Seminars

Date: TBA

Title: Integrating Statistical and Machine Learning Models for Enhanced Time Series Forecasting

Speaker: Jorge Caiado , ISEG Lisbon School of Economics and Management, Universidade de Lisboa, Lisbon, Portugal

Abstract:

This seminar presents a comparative analysis of traditional time series forecasting techniques, such as Holt, Holt-Winters, and ARIMA, with modern machine learning and deep learning approaches, including XGBoost, Random Forest, CNNs, RNNs, LSTMs, and Transformers. As a practical application, we explore a case study focused on predicting monthly sales of a strategic health insurance product. The study evaluates the impact of incorporating exogenous macroeconomic indicators, including consumer price index variation and unemployment rates, on model accuracy. Particular emphasis is placed on identifying and correcting outliers, assessing their influence on both classical and machine learning models. Results show that the ARIMAX model applied to an outlier-adjusted dataset achieved the best forecasting performance, demonstrating the value of integrating external variables. While machine learning models performed competitively, their accuracy was notably lower when outliers remained untreated. Overall, the findings highlight the complementary strengths of classical statistical models and modern learning algorithms, encouraging a hybrid approach to enhance the robustness and reliability of sales forecasting in the insurance sector.

Date: TBA

Title: Random Forests in Genomic Prediction \& Selection: Challenges and Paths Toward Robustness

Speaker: Vanda Lourenço, NOVA FCT, Portugal

Abstract:

The analysis of real data is often vulnerable to the violation of underlying model assumptions, which can be especially exacerbated by data misspecifications such as errors or outliers. In the context of linear regression, the presence of even a single outlier can disrupt the normality assumption, leading to compromised parameter estimation and other subsequent, also compromised inferential results. Machine learning methods, including Random Forests (RF), are not immune to data contamination, and existing literature has recognized the need for robust statistical techniques to address this issue, particularly in high-dimensional data analysis, which includes variable selection and prediction. While data contamination can occur at both the response (output) and covariate (feature) levels, this work primarily focuses on the former. We assess the predictive performance of the classical RF method through simulations using a synthetic animal dataset from the literature, to which we introduce several contamination levels involving different types of outliers.
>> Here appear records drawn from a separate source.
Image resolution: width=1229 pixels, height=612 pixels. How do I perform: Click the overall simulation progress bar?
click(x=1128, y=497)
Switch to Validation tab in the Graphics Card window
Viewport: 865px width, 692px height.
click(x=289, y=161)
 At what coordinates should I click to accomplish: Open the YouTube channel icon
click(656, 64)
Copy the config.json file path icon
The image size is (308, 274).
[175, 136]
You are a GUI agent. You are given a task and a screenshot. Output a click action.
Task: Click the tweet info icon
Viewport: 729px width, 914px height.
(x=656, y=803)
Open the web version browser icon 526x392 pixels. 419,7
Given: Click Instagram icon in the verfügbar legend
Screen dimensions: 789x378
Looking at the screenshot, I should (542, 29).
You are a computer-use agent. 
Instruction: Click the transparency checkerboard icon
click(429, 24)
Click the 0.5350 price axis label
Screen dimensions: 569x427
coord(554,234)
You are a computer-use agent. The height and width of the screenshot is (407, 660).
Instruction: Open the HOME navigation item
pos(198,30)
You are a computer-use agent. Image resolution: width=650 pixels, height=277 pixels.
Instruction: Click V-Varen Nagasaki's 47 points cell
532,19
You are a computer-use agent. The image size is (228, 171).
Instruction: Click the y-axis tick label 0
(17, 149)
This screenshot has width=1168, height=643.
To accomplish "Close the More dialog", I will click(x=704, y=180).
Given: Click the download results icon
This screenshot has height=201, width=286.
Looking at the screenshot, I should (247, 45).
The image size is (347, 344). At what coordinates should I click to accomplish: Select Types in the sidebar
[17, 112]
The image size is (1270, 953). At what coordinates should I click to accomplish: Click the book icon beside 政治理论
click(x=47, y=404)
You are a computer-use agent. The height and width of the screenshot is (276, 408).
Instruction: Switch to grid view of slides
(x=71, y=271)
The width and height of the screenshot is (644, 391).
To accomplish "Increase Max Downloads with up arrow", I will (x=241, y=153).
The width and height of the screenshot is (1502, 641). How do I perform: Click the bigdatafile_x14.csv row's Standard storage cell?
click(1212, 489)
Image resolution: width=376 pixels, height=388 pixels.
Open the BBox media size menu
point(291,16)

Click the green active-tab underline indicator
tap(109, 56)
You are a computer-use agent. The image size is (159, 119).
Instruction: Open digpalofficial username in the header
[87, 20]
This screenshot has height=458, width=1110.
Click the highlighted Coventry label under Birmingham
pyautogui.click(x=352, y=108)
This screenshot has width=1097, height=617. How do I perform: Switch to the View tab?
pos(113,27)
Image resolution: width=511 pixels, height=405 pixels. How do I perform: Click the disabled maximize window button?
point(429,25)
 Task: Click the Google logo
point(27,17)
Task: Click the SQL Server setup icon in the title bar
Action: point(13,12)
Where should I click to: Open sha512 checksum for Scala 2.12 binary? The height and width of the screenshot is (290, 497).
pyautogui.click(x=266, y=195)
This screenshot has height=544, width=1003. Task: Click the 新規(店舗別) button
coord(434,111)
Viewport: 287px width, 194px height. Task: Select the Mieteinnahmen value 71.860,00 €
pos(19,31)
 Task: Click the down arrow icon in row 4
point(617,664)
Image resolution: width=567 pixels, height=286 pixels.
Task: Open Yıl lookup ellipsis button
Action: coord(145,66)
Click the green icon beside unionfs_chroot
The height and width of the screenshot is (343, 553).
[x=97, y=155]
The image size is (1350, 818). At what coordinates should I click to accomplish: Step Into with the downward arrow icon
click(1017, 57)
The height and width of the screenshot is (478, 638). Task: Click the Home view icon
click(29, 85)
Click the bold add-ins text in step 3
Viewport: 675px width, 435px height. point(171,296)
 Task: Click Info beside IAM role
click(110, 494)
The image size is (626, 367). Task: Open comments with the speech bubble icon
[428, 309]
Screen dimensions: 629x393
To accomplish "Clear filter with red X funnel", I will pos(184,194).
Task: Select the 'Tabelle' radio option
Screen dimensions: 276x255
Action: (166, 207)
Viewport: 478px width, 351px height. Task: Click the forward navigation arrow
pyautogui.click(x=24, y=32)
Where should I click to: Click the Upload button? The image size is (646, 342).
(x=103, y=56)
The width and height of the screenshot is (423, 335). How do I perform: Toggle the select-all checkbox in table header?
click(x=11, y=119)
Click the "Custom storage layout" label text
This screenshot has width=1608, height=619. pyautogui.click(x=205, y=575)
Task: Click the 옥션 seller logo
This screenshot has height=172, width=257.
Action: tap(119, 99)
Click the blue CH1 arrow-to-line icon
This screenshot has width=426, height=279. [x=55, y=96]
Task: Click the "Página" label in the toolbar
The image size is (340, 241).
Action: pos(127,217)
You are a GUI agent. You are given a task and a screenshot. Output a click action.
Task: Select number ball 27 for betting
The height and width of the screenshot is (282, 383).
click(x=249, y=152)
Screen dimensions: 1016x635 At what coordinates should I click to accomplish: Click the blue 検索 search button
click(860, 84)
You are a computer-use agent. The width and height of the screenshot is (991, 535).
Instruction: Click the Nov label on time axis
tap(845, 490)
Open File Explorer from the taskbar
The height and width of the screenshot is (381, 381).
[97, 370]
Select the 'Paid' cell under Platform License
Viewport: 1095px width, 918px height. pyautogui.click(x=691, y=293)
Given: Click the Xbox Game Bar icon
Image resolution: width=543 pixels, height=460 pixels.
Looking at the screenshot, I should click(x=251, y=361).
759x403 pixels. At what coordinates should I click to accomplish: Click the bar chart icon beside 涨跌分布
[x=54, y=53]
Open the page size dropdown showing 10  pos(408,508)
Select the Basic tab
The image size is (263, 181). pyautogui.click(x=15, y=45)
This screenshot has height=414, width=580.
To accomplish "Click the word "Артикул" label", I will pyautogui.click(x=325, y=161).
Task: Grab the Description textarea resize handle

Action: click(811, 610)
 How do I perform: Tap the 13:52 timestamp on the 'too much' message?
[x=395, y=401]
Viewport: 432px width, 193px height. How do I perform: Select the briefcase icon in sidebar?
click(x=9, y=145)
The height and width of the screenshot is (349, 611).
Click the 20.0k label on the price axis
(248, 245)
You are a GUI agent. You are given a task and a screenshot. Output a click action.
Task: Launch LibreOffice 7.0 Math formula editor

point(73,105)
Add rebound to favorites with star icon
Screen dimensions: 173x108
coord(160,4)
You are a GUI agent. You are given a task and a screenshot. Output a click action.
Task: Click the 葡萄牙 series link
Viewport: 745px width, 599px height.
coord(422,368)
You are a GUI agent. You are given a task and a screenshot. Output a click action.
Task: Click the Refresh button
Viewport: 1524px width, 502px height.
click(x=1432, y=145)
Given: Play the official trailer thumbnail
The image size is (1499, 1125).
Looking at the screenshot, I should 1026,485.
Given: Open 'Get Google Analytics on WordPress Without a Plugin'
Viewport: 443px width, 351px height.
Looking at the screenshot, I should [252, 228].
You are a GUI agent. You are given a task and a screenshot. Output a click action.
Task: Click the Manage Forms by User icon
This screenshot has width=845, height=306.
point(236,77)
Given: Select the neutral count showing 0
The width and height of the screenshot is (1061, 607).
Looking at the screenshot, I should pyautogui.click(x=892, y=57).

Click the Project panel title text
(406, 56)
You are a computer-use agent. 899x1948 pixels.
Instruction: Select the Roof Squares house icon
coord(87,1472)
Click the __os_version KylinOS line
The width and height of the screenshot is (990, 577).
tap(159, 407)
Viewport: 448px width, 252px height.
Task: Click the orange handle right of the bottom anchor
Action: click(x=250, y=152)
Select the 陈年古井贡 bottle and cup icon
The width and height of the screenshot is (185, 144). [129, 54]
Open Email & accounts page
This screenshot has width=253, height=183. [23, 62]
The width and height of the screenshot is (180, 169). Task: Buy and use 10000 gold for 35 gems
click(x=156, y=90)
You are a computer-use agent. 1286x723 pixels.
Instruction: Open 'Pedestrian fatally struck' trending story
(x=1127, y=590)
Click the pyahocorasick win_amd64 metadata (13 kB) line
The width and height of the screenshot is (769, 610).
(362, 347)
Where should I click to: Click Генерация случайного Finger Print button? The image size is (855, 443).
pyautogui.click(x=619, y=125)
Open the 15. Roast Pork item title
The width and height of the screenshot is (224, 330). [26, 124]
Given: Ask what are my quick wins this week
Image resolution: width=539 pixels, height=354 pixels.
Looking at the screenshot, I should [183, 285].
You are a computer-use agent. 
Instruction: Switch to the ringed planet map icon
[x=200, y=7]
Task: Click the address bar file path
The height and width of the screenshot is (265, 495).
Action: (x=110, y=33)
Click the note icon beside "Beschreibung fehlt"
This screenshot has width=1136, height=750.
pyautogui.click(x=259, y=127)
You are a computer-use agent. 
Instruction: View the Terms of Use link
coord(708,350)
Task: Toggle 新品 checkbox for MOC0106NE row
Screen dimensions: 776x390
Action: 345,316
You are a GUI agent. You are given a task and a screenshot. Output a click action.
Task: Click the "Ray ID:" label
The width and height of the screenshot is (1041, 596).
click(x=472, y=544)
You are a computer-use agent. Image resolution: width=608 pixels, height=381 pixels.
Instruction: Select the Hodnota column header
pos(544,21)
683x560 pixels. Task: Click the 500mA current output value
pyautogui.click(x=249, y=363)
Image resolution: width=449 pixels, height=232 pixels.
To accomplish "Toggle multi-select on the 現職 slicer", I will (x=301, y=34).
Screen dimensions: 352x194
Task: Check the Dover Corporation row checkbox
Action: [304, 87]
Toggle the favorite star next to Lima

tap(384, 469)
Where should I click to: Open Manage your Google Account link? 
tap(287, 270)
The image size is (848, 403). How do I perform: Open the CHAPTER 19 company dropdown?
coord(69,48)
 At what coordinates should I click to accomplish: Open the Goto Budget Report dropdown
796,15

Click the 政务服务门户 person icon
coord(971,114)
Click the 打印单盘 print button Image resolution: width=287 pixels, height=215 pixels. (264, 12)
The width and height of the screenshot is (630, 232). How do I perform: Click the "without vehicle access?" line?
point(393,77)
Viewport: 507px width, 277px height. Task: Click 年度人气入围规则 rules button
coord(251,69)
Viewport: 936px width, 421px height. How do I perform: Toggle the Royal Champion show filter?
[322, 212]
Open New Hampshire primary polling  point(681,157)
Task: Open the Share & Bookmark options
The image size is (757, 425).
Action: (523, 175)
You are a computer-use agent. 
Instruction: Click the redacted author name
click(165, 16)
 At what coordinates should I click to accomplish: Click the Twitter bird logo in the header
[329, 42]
In parallel, we evaluate several robust strategies proposed in the literature, incorporating them into the RF framework to assess whether, and to what extent, they enhance its stability and predictive accuracy under contamination. The aim of this study is to clarify the practical potential of such robust adaptations as complementary tools to the classical RF algorithm in routine genomic prediction workflows, as well as to identify a simple and practical robust strategy that delivers improved prediction in the presence of outliers.